■ **PROBLEMS AND TASKS**
1 – In the records, rewrite the stretch from "Home (27, 243)" through "Vinyl Accessories (190, 2203)", changing "Pre-Orders" to "Preorders" and keeping everything else the same.
2 – Continue the passage on surveys of religious belief in China from the point where it stops.

■ **SELECTED EXCERPT**
## Start
A survey taken by Shanghai University in 2007 found that 31.4% of people above the age of 16 considered themselves religious. The survey also found that the major religions are Buddhism, Taoism, Islam and Christianity, accounting for 67.4% of believers. About 66.1% of all believers are Buddhists, Taoists or worshippers of legendary figures such as the Dragon King and God of Fortune, while Christianity accounted for 12% of believers.[50][51]

According to a study by the Pew Research Center of Global Religious Landscape as of 2010, 21.9% of the population in China are folk religionists, 18.2% are Buddhist, 5.1% are Christians, 1.8% are Muslims, 0.8% are of other religions, while unaffiliated constitutes 52.2% of the population.[13]

A survey conducted in 2010 by Purdue University’s Center on Religion and Chinese Society has revealed the following results:[12] many types of Chinese folk religions and Taoism are practiced by possibly hundreds of millions of people; 56.2% of Chinese practice Chinese ancestral worship, but only 16% assert a belief in the existence of ancestral shen; 12.9% practice Taoism on a level indistinguishable from the folk religion; 0.9% people identify exclusively with Taoism; 13.8% identify as "Buddhist", of which only 1.3% are formal initiates; 2.4% identify as Christians, of which 2.2% are Protestants and 0.02% are Catholics; an additional 1.7% are Muslims. As highlighted, the practice of Taoism and various Chinese folk religions easily blurs. Also, many Buddhists may also practice the worship of ancestors and gods.
## End
■ **SUPPLIED DATA**
## Start
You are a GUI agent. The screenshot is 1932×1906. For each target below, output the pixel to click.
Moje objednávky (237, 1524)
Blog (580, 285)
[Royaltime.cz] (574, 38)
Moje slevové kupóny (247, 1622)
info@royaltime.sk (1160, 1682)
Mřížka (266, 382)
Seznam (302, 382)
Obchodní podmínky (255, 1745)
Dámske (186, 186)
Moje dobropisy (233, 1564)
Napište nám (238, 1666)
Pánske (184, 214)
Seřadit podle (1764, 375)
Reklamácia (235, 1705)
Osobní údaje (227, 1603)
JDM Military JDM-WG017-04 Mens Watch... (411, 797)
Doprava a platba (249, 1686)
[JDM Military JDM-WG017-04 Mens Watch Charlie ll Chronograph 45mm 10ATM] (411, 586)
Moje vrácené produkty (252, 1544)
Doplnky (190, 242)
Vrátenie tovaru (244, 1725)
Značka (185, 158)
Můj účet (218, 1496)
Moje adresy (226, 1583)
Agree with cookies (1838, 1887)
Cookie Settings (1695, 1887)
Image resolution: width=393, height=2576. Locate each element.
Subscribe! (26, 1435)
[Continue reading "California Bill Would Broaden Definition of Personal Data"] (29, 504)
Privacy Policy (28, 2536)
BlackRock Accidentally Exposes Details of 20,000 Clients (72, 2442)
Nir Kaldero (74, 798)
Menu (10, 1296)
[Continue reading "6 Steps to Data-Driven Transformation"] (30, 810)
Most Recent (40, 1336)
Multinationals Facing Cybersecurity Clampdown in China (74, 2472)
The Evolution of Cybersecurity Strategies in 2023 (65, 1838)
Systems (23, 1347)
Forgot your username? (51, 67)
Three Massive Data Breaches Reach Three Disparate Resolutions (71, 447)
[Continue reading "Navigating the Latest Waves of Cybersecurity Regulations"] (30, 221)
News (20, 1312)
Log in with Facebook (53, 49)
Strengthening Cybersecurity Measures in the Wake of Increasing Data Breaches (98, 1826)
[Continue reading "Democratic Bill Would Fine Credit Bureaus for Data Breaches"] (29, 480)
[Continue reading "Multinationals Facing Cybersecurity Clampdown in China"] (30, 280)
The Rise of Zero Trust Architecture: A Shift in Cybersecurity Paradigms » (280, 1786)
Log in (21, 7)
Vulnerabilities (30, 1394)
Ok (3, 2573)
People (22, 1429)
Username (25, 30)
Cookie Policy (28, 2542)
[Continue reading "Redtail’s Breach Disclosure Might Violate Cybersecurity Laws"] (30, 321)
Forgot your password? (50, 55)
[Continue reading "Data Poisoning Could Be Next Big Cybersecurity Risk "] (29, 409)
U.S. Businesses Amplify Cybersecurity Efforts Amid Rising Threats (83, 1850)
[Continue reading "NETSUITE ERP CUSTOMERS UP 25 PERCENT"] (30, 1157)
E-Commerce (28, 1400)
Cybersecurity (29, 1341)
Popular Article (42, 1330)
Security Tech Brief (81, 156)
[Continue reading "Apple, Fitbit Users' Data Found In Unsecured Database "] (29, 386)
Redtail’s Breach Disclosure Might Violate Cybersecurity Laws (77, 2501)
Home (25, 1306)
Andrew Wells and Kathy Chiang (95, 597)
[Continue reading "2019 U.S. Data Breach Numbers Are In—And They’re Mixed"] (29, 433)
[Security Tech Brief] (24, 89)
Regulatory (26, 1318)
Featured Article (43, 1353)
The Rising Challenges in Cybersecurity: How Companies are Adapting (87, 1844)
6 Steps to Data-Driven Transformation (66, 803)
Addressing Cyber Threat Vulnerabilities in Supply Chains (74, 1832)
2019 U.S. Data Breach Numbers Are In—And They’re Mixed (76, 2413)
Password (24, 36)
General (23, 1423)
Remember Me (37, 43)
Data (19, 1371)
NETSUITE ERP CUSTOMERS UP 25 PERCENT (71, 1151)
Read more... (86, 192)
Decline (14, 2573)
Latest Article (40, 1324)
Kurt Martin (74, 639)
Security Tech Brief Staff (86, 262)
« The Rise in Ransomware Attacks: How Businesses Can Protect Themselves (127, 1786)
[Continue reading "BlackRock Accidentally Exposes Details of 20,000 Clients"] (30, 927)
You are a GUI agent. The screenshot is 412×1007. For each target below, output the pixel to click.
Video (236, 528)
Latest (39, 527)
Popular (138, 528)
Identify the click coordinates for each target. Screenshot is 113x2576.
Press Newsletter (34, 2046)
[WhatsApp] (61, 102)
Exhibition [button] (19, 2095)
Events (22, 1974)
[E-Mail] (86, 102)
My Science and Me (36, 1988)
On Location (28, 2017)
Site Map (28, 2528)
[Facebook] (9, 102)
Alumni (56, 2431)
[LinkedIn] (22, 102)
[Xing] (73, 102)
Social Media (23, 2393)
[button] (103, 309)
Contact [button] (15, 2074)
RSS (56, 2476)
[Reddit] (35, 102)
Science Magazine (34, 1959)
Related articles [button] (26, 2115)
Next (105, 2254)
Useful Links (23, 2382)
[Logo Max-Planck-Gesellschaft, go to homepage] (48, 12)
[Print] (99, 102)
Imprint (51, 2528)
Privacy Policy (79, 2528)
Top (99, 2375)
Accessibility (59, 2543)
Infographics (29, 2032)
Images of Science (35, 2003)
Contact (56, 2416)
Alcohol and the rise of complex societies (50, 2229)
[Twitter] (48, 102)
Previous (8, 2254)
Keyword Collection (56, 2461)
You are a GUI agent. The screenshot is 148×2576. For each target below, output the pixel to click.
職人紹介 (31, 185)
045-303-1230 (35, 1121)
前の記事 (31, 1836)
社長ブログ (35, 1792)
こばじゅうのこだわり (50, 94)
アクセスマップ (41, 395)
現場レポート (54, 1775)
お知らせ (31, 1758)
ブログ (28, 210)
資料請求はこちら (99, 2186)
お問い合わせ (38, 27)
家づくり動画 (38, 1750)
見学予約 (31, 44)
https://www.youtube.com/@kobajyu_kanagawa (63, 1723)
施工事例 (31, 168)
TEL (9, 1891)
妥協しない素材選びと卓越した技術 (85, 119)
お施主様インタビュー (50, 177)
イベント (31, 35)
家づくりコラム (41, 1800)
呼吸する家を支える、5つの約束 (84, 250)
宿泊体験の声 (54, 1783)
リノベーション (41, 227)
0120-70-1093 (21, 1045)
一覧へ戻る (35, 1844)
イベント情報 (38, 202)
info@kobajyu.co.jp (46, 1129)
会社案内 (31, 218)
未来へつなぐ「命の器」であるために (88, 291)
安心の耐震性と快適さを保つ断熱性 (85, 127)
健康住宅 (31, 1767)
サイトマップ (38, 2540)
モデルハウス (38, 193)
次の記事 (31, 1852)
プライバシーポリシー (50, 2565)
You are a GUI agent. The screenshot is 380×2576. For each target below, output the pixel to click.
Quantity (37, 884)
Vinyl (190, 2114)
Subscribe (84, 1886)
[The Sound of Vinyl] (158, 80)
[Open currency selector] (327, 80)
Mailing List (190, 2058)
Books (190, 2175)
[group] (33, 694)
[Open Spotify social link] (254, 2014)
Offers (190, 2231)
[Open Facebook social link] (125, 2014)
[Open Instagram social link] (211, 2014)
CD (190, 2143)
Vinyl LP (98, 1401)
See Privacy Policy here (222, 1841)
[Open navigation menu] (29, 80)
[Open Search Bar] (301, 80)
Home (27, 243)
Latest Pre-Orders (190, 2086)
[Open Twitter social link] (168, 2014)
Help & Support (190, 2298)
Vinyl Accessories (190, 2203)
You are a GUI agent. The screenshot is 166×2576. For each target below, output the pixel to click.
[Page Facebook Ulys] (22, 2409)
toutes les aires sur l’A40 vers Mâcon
## End
■ **ANSWERS TO EACH TASK**
1 –
Home (27, 243)
Latest Preorders (190, 2086)
[Open Twitter social link] (168, 2014)
Help & Support (190, 2298)
Vinyl Accessories (190, 2203)

2 –
In 2010, according to a survey conducted by the Chinese Academy of Social Sciences, the number of Protestants in China is 1.8% of the total population.[52] Another survey conducted in 2010 by the Purdue's Center on Religion and Chinese Society revealed that 18% of the adult Chinese are Buddhist, 15% are atheists and 3.2% are Christian.[53] Average data from various surveys find that Buddhists are 18% to 20% of the total population, or around 300 million people.[53][54][55] Chen and Jeung (2012) report other figures collected through empirical research of self-identification, according to which in China 60% of the population believes in at least one type of supernatural phenomenon (mostly fate and fortune), while only 14% belong to the five officially organised religions.[56][57]

Some non-Han ethnic groups practice distinct ethnic religions (Benzhuism, Bimoism, Bön, Dongbaism, Ruism, Shigongism, Ua Dab, Yao Taoism, Mongolian shamanism and Manchu shamanism),[58] A number of distinctively Chinese new religions and sects (for example Xiantiandao and Falun Gong), may be part of the large population of practitioners of "Chinese folk religions" and "folk Taoism".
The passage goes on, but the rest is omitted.